The examples of Romania, France and Costa Rica illustrate this point. Using a consistent assessment methodology, all three countries demonstrate credible climate performance or transition trajectories, despite differing economic structures and development stages. Romania and France show alignment with a ~2°C pathway, driven by relatively moderate emissions intensity and sustained recent reductions, potentially supporting their inclusion within Transition strategies even where structural challenges remain. Costa Rica represents a more advanced case, with very low emissions, near 100% renewable power, and Paris aligned policies, making it a strong candidate not only for Transition but arguably Sustainable strategies.
Mandatory product level PAI disclosures for Transition and Sustainable products risk perpetuating one of SFDR’s core weaknesses: high reporting burden with limited investor benefit. In practice, PAIs often add technical complexity rather than clarity and cause confusion for investors.
The proposal is also unclear on whether PAIs must be drawn from a fixed list or tailored to strategy. A mandated list risks misalignment with product objectives, while bespoke KPIs make mandatory PAIs largely redundant. These issues are compounded by data gaps, ongoing uncertainty in corporate disclosures and estimation costs.
A more pragmatic approach would remove mandatory product level PAIs for Transition and Sustainable products and instead introduce a simplified voluntary list to support consistency in reporting for products that use certain PAIs as their sustainability KPIs.

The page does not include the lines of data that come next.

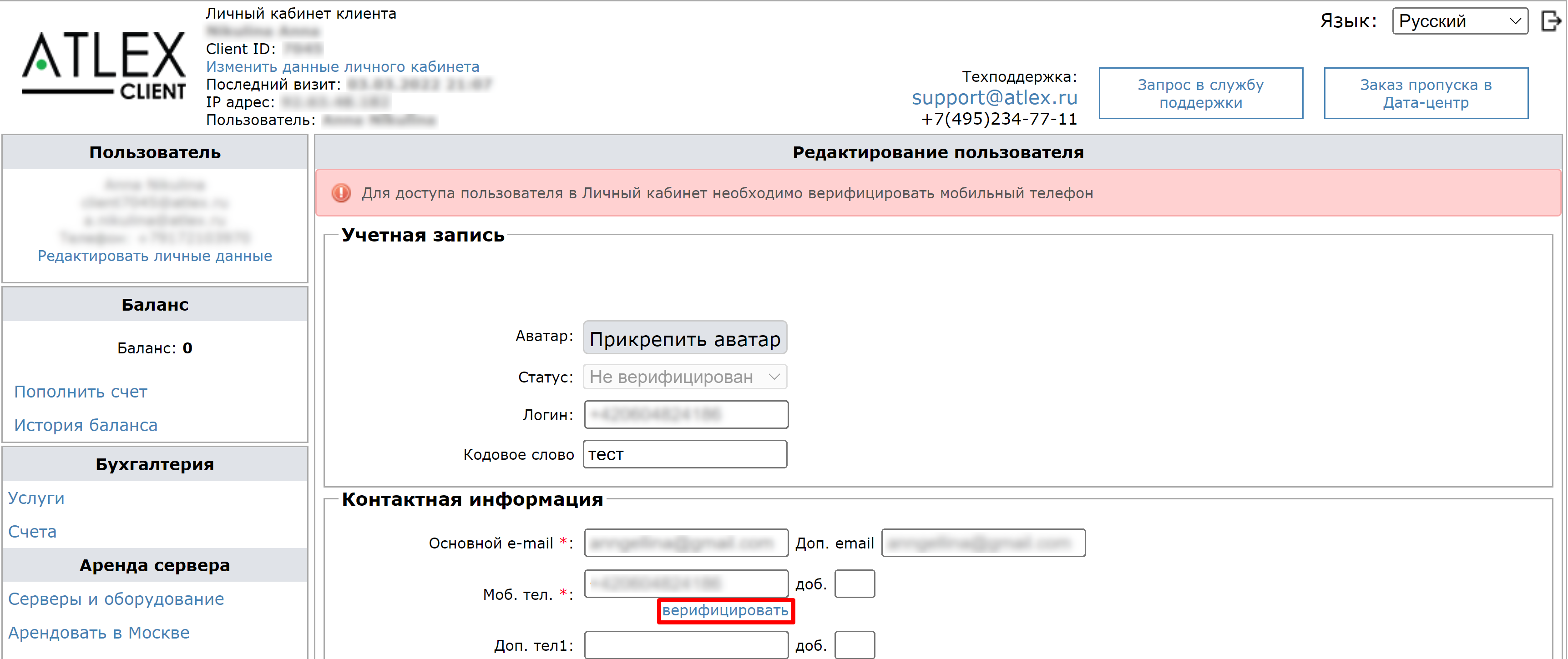Open История баланса link
This screenshot has height=659, width=1568.
tap(85, 425)
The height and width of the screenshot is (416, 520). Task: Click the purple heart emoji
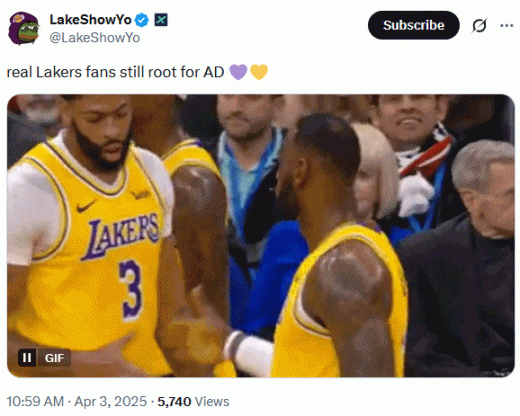tap(238, 72)
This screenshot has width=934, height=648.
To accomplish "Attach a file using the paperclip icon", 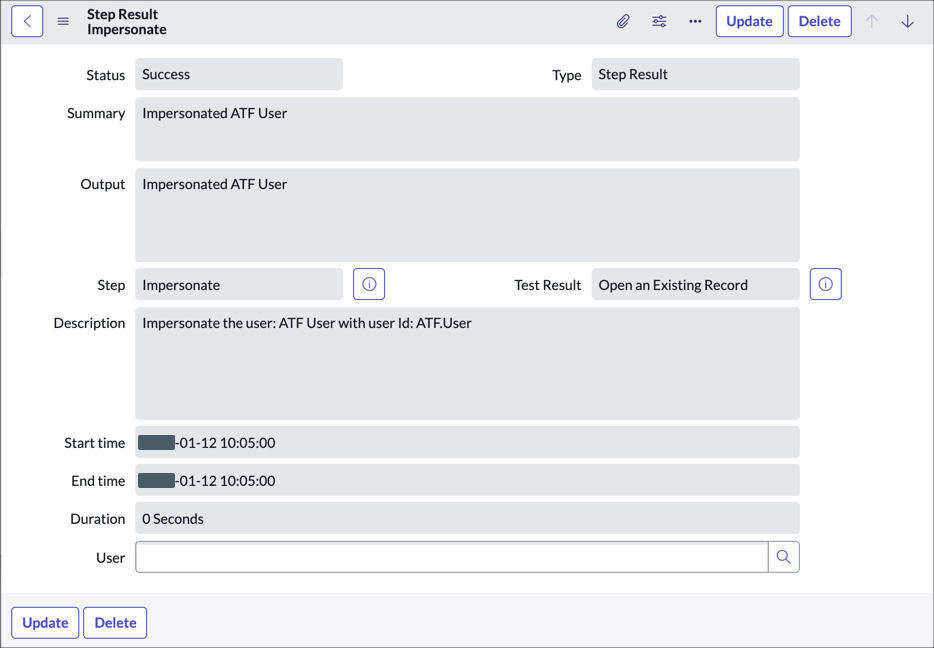I will point(622,20).
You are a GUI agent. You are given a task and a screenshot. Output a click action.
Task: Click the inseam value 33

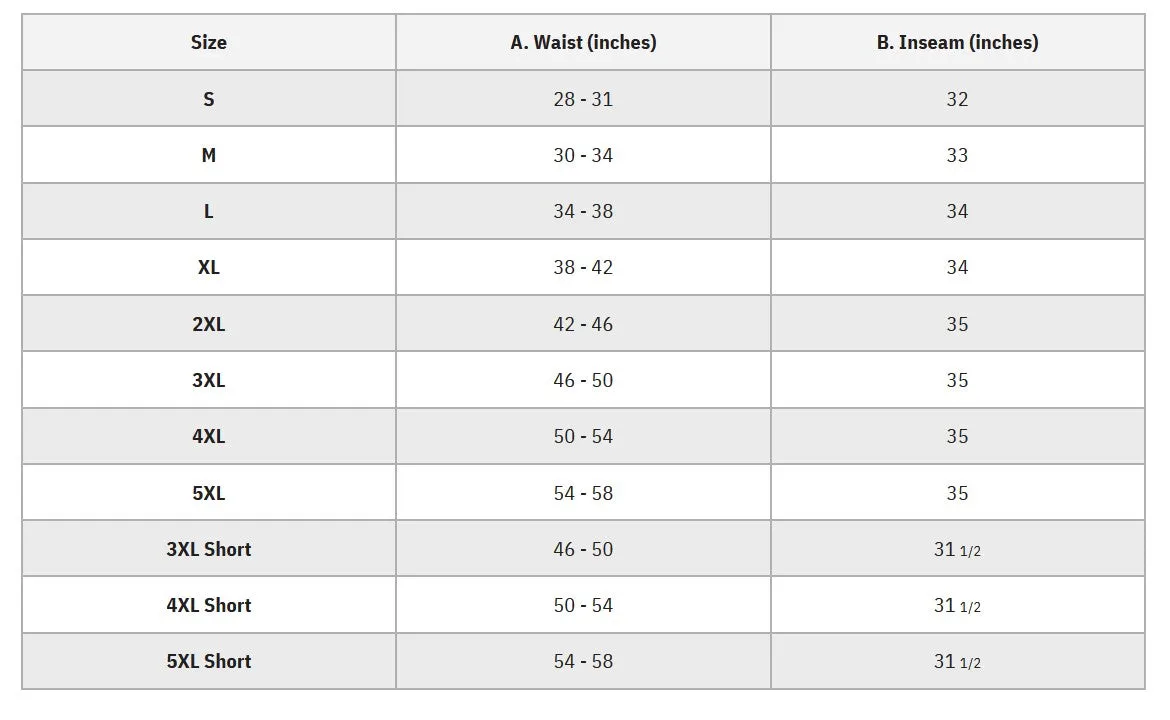pyautogui.click(x=957, y=155)
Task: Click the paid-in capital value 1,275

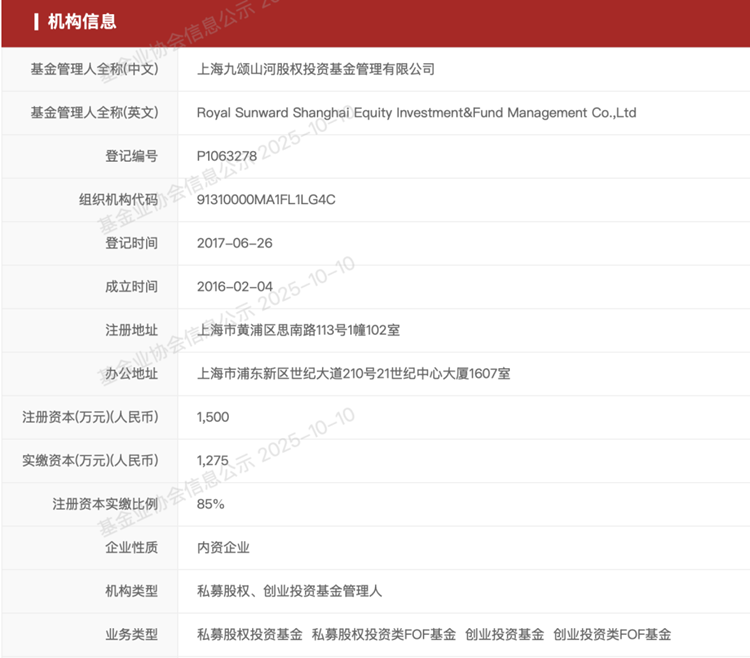Action: click(x=213, y=461)
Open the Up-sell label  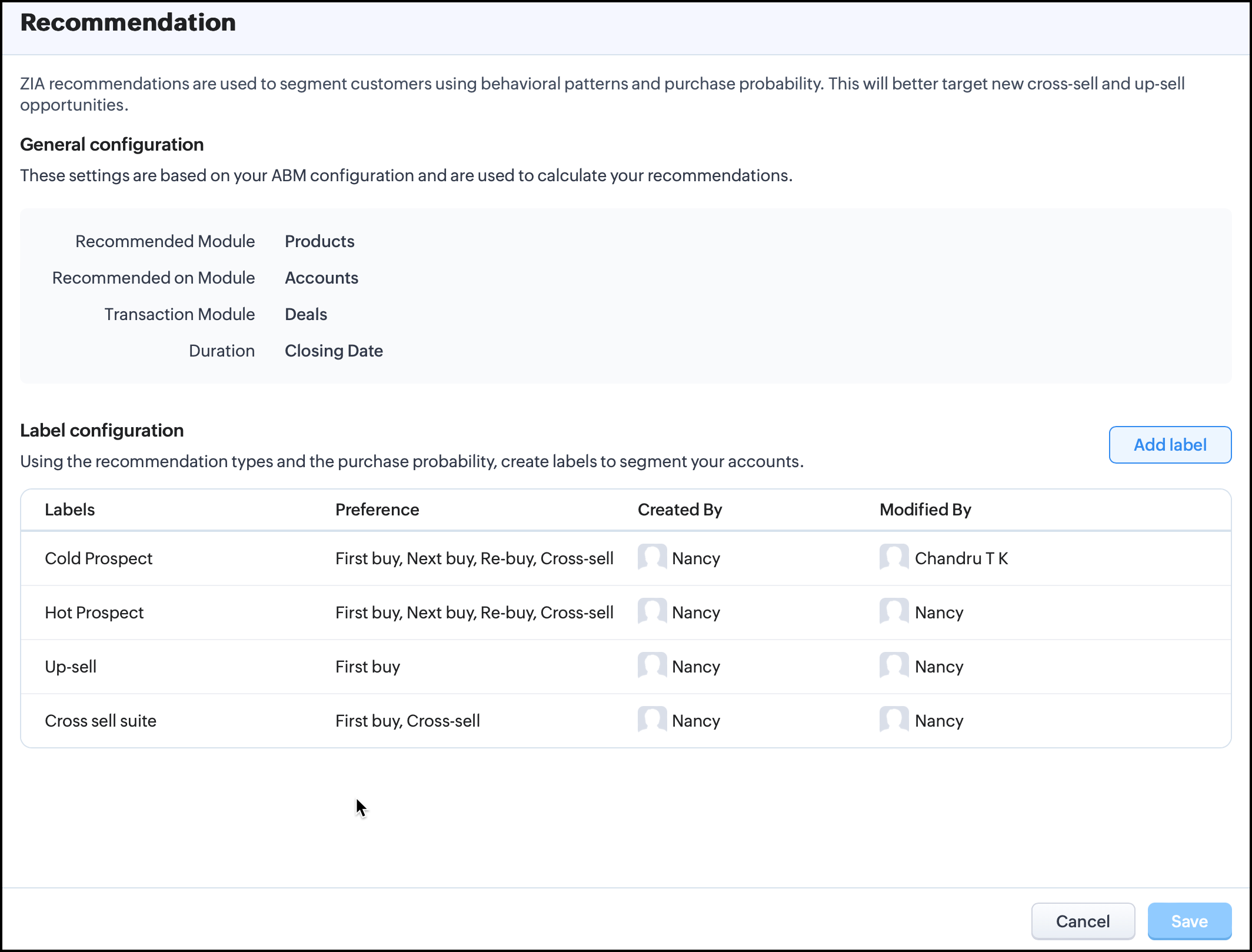71,667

Several technical design choices will determine whether SFDR 2.0 works in practice:
With targeted refinements, SFDR 2.0 can help direct capital towards sustainability and transition in a way that reflects economic reality, supports long term returns, and delivers meaningful outcomes. The cost of implementation will be significant, but it will be worth it if the details are right. The proposed shift towards clearer categories, simpler disclosures and greater alignment with market practice is a strong foundation. SFDR 2.0 has the potential to restore confidence in Europe’s sustainable finance framework.